(approximate) PDFs/CDFs suitable for automatic differentiation?

I’m working on a project where, given some observations of transformed random variables, we would like to estimate the parameters of the distribution those observations came from.

As a simple example, suppose Y = min(X_1, X_2) where X_i ~ Gamma(a,b). We see Y, and we’d like to estimate a and b via maximum likelihood estimation.

We can write down the [log]pdf of Y, but it involves the CDF of a gamma random variable. The gamma CDF available in the JuliaStats ecosystem is a Rmath call, and thus won’t accept DualNumbers as input. Therefore ForwardDiff cannot compute a derivative, and I expect the same would be true for any other differentiation package since the CDF is not computed in Julia.

Is there a pure Julia implementation of either CDFs of common distributions or the special functions needed which would support automatic differentiation? Or am I better off just fitting the maximum likelihood parameters via a derivative-free method?

Given that the derivative of the CDF is the PDF which is also available, you can implement a method that works on dual numbers.

That’s a great point for the example given. But unless I’m mistaken (quite possible), sometimes you do need the CDF. Modify the example so that Y = min(X_1, X_2, X_3) where the X_i are again iid. Now the pdf of Y has a F^2 (F the CDF of X) term in it, and the derivative of the likelihood still has a F term, right?

But if I understand correctly, you have both the CDF and the PDF, so you can still define a method for it. Also, if you just define one for F(::ForwardDiff.Dual), it will take care of F(...)^2 etc. Look at the manual of ForwardDiff.

On further reflection I must not understand what you mean here. Denote by f(a,x) the PDF with parameters a at point x, and likewise for F the CDF. Then f(a,x) is the derivative of F(a,x) with respect to x. But for this MLE problem, we need the derivative with respect to a, the parameters.

Am I missing something obvious?

Sure, but if I understand your problem correctly, the only tricky part of the CDF is the (incomplete) gamma function, which has recursively defined derivatives, so a method can be defined for ForwardDiff.Dual using existing building blocks.

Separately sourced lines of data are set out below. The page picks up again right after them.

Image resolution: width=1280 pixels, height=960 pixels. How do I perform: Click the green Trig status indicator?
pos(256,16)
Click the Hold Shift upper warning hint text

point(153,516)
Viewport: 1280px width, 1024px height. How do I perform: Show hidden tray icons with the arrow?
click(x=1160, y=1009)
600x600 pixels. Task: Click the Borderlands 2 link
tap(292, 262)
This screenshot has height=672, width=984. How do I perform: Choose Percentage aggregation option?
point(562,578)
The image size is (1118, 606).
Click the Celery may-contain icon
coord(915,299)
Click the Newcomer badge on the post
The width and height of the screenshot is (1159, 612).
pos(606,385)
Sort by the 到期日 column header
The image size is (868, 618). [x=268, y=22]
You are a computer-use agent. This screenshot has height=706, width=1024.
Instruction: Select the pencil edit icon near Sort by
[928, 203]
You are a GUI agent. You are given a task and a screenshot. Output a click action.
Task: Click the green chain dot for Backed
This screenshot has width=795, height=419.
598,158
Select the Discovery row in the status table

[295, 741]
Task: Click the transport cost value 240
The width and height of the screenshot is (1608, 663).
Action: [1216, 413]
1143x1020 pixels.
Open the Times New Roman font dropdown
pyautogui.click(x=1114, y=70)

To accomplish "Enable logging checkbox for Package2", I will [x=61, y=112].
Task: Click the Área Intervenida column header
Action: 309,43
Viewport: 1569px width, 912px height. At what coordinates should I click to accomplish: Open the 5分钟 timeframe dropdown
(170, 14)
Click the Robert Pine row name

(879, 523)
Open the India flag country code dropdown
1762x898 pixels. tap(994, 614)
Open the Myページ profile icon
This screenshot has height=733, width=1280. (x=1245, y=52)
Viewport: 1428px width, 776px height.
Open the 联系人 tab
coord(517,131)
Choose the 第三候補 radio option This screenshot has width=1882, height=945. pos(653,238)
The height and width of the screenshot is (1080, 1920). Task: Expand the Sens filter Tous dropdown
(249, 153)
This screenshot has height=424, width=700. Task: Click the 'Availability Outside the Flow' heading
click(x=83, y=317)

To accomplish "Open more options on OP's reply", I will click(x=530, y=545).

I needed to differentiate a definite integral of a pdf of a gamma for my (in progress) package survival and I think I have a reasonable solution. First one needs to realize that:
gradient integral pdf(Gamma(a,b),x)dx = integral pdf(Gamma(a,b),x) gradlog(pdf(Gamma(a,b),x)dx

Then I’ve implemented an efficient way to compute integral f(x)pdf(dist,x)dx (for one dimensional functions, so you should maybe try one component of the graldog at a time). First you get a vector of coefficients you’ll need for the actual function and then you compute it. Let’s say dist is you distribution object and f your function (gradlog in your case):

Pkg.clone(https://github.com/piever/Survival.jl.git)

using Survival
const coefs = Survival.clenshaw_coefs(dist, f)
# value of indefinite integral at t is
indefinite_integral_at_t = Survival.clenshaw_asin(cdf(dist,t),coefs)

Once you have computed the coefficients, evaluating the indefinite_integral should be pretty fast (ideally not much slower than computing the cdf). There is a bit of a speed accuracy trade-off, handled by an optional argument. You cal also call

const coefs = Survival.clenshaw_coefs(dist, f, Val{N}())

where larger N gives more accuracy but takes longer. Default is 50. The code is here. Sorry for the scarce documentation, hope it helps!

1 Like